I do think Miller has done something special here, though. The task of making ancient Greek myths into a cohesive story told from the perspective of a goddess and with modern flair is special, I think, at least done to this level. There is also a bit of feminism here, but it’s not done in a way that feels false to the original telling, just from a different perspective. The novel is not seamless, but taking a common character and giving her a voice was a great idea and Miller did an admirable job with it, overall. Maybe don’t have your expectations too high and you’ll have a better read.

QUOTES:

“It was my first lesson. Beneath the smooth, familiar face of things is another that waits to tear the world in two” (p16).
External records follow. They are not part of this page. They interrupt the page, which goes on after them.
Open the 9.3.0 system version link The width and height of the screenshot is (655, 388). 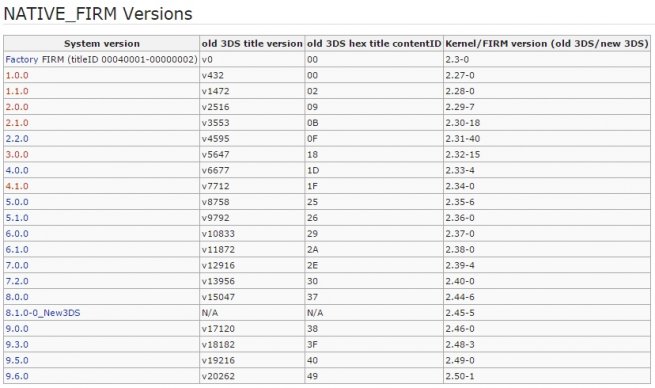pyautogui.click(x=17, y=345)
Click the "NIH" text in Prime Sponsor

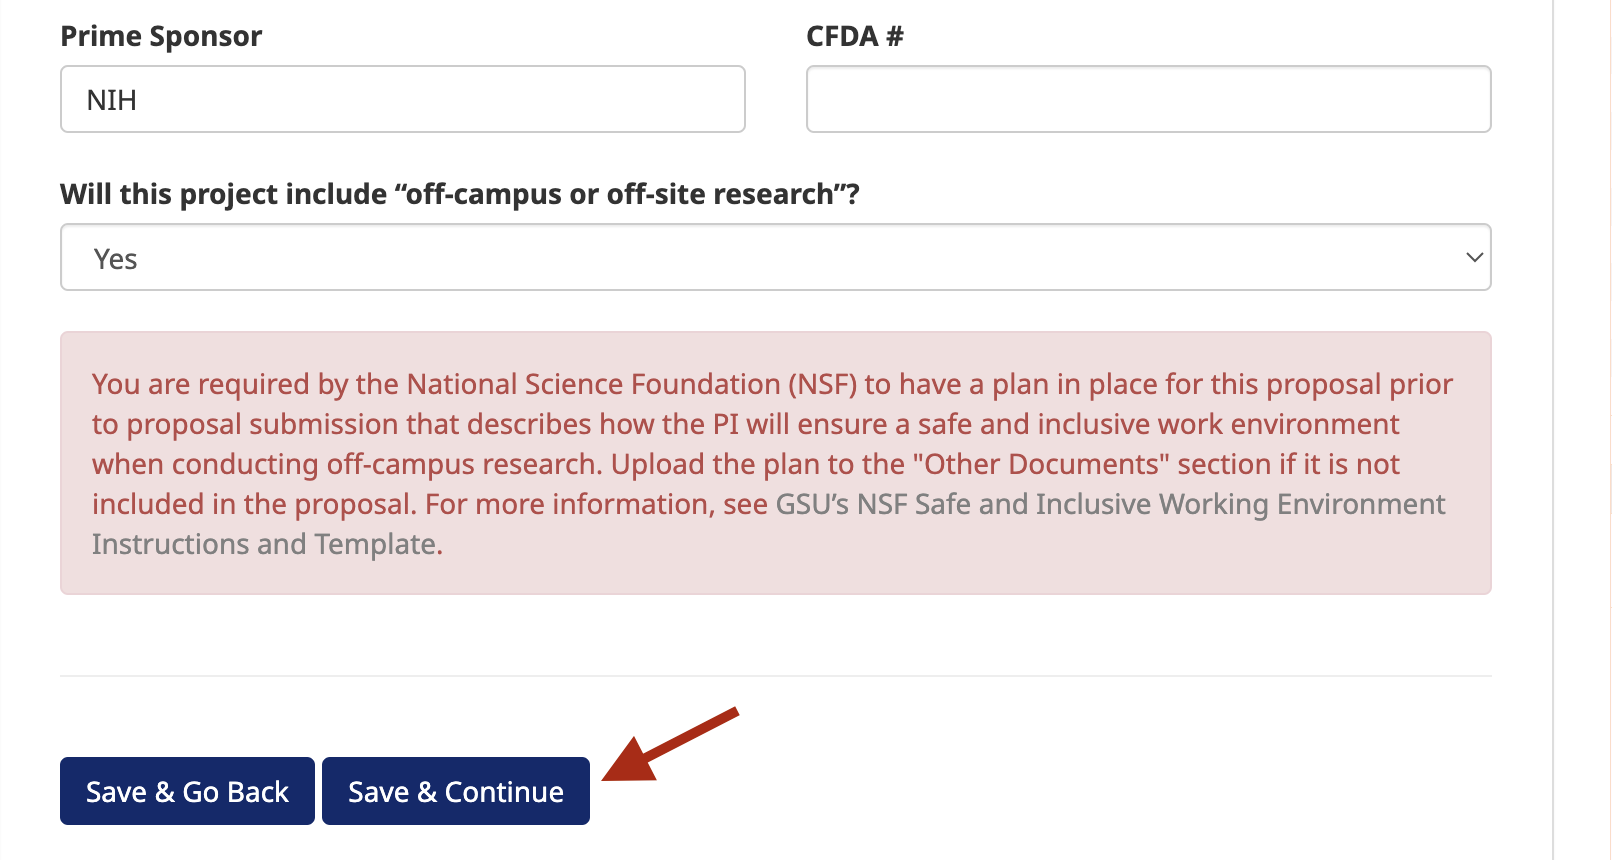point(112,100)
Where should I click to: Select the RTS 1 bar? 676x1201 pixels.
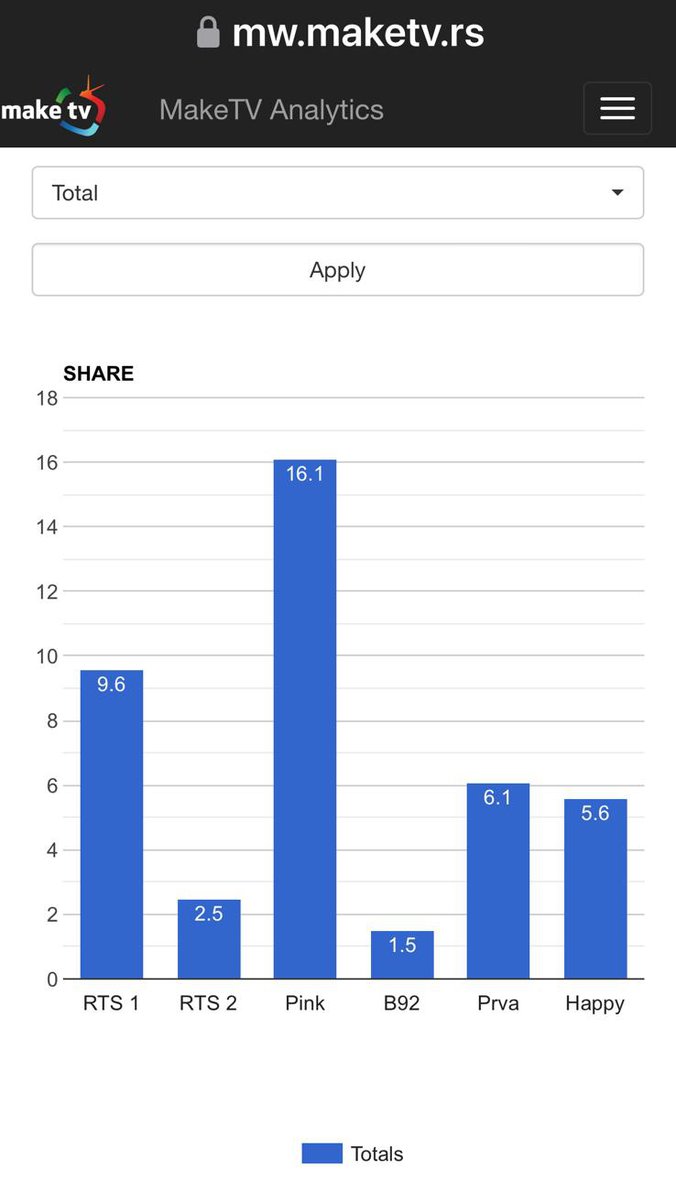[111, 825]
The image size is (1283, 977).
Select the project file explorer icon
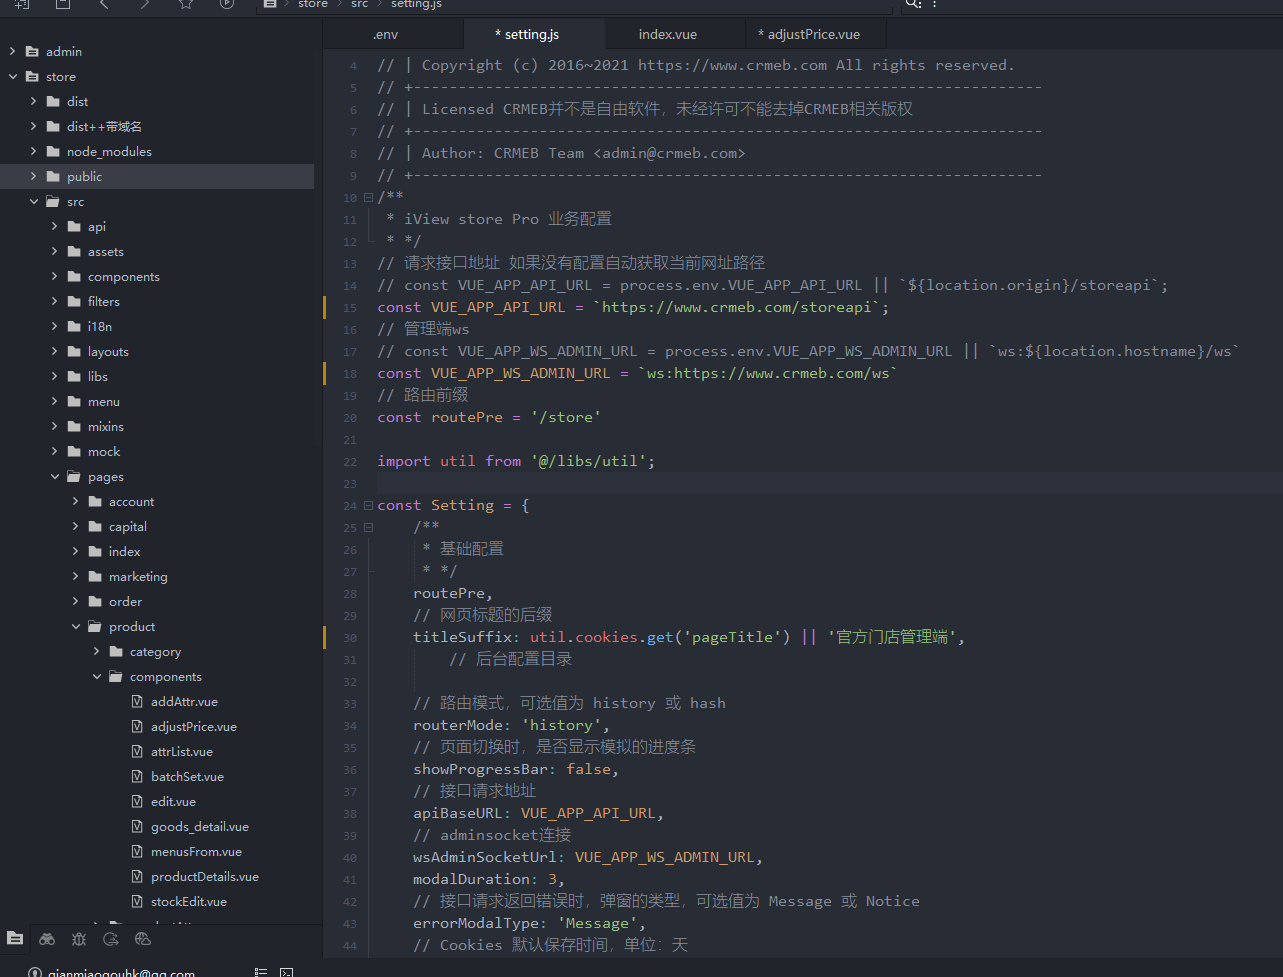pyautogui.click(x=15, y=939)
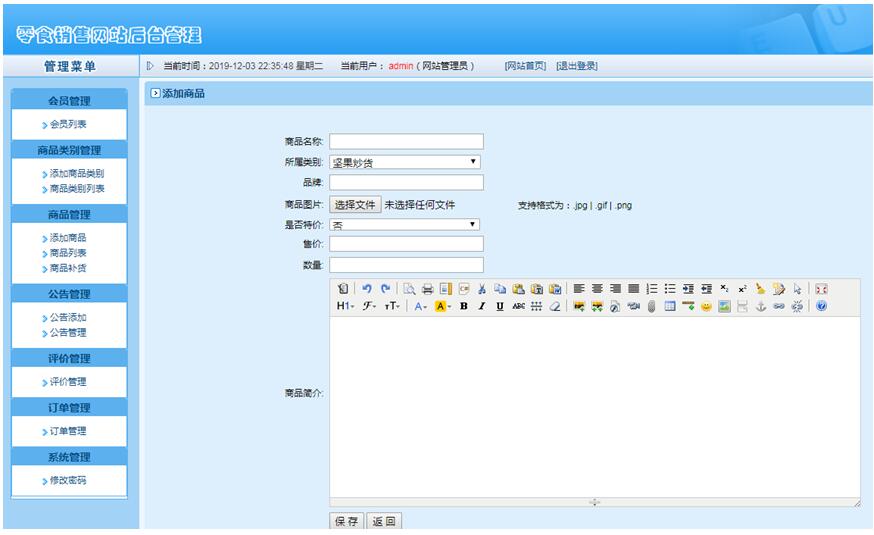Open 订单管理 in the sidebar menu
The image size is (874, 535).
pos(68,431)
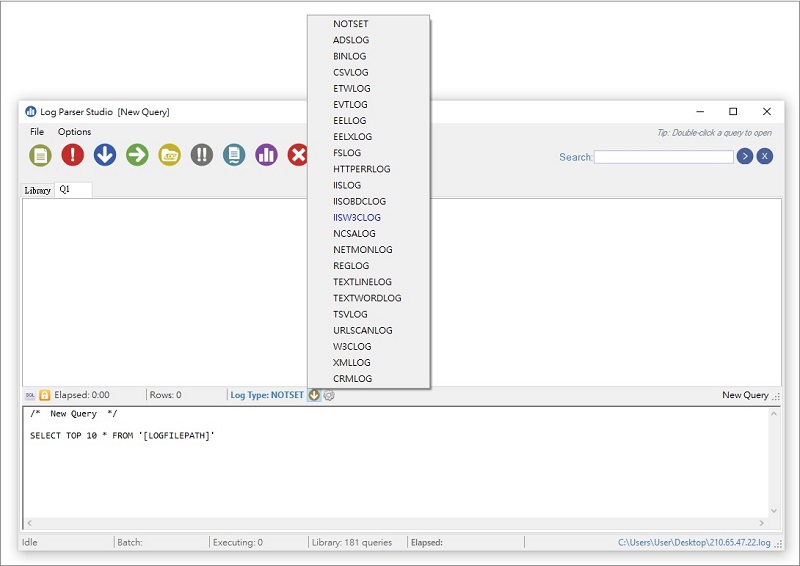Toggle the orange lock icon beside Elapsed

point(44,395)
“’It is not fair,’ I said. ‘It can not be.’ / ‘Those are two different things,’ my grandmother said’” (p45).

“It is law that guests must be fed before the host’s curiosity” (p171).

“’If I had known I would not have done the rite.’ / She nodded. ‘You and most others. Perhaps that is why suppliants may not be questioned’” (p175).

“All my hammering had only made her harder” (p180).

“Humbling women seems to me a chief pastime of the poets. As if there can be no story unless we crawl and weep” (p213).

“Her only love was reason. And that has never been the same as wisdom” (p261).

“He could not imagine the scope of the gods, the mercilessness of seeing generations rise and fall around you” (p282).

“Yet a thousand men and women walk this world and live to be old. Some of them are even happy, mother. They do not just cling to safe harbors with desperate faces” (p282).

“It is youth’s gift not to feel its debts” (p285).

“Girls and boys would sigh over him, but all I saw were the thousand soft places of his body where his life might be ended. The bareness of his neck looked obscene in the firelight” (p288).

“I cannot bear this world another moment longer. / Then, child, make another” (p295).